> [ИЗВЛЕЧЁННЫЙ ТЕКСТ]
● ● ● ● ●
Past discontinuous. Фрагменты реставрации - [21]

Шрифт
Интервал

У вагиновских нищих гарпагонов есть предшественник: персонаж романа Анатоля Франса «Преступление Сильвестра Бонара». Это узнаваемый тип русского креза, который уже «перепробовал все виды коллекций: собачьи ошейники, форменные пуговицы, почтовые марки» и остановился на собирании спичечных коробков. В погоне за одной редкостью коллекционер имел неприятности с полицией, а его супруга утратила все свои драгоценности, после чего и у нее тоже появился интерес к этой коллекции. Пересмешник Вагинов не просто пародирует известный роман, но еще и вносит в свой момент ядовитой перверсии. Русский коллекционер Франса – предсказуемо самодур и мот; он собирает всякую дрянь по причине собственной пресыщенности, потому что все остальные ценности, включая украшения жены, для него уже обесценились. В советской стране в годы первых пятилеток и культурной революции гарпагоны Вагинова коллекционируют еще более убогую дрянь, но делают это в экономических обстоятельствах, в которых (культурная) собственность, ее накопление и обмен полностью запрещены, и потому обрезки ногтей приобретают для них настолько высокую ценность, что ради них они готовы жертвовать всем.
● ● ● ● ●
> [СОБРАННЫЕ ДАННЫЕ]
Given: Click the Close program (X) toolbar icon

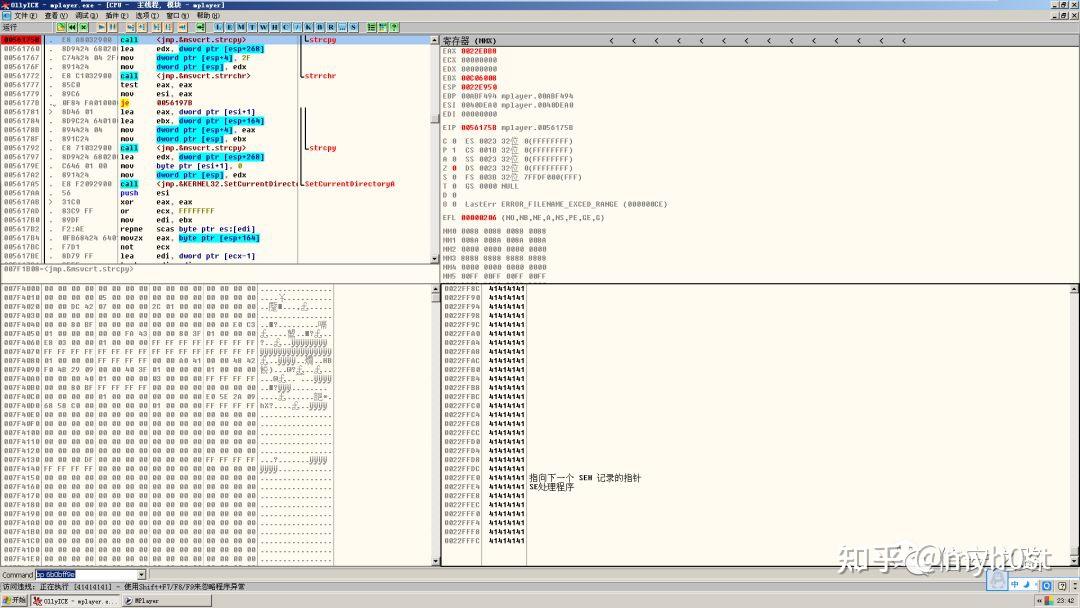Looking at the screenshot, I should click(x=84, y=27).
● ● ● ● ●
> [ЧТО НУЖНО СДЕЛАТЬ]
Перечислите все виды коллекций, которые, согласно извлечённому тексту, русский коллекционер из романа Франса перепробовал, прежде чем остановиться на спичечных коробках.

> [РЕЗУЛЬТАТ]
Собачьи ошейники, форменные пуговицы, почтовые марки.